Work item:
Give the data again word for word; drop the pictures.

____ Dataset content

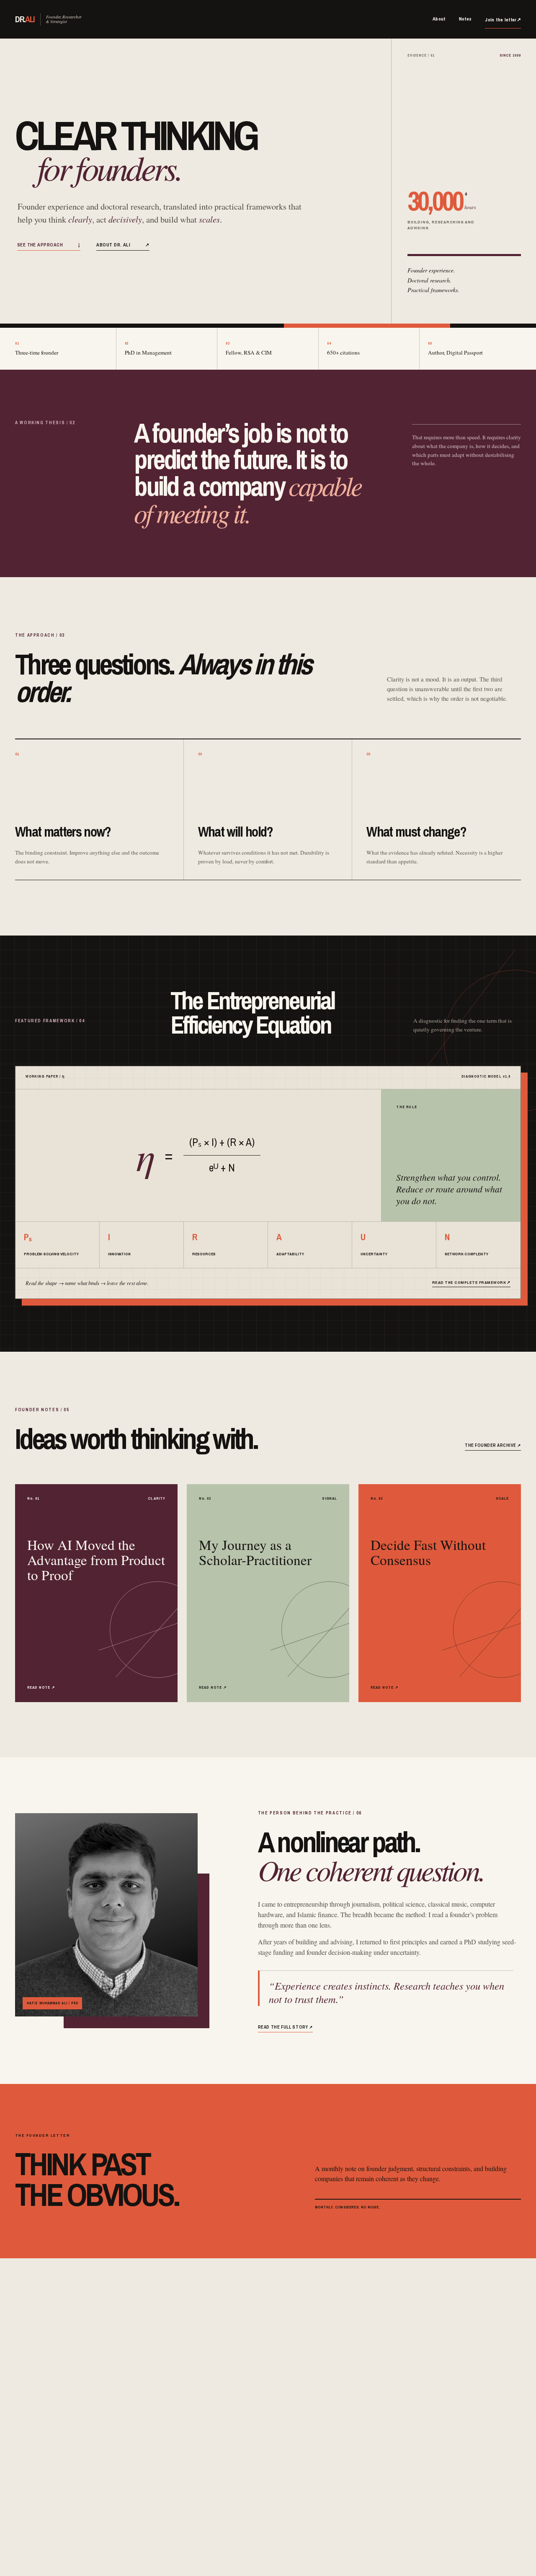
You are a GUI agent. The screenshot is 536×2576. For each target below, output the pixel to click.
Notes (465, 19)
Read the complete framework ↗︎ (471, 1282)
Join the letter (503, 19)
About (439, 19)
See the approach (49, 244)
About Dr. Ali (122, 244)
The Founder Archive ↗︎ (493, 1445)
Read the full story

________

Output:
You are a GUI agent. The screenshot is 536×2576. For each target below, output the pixel to click.
Notes (465, 19)
Read the complete framework ↗︎ (471, 1282)
Join the letter (503, 19)
About (439, 19)
See the approach (49, 244)
About Dr. Ali (122, 244)
The Founder Archive ↗︎ (493, 1445)
Read the full story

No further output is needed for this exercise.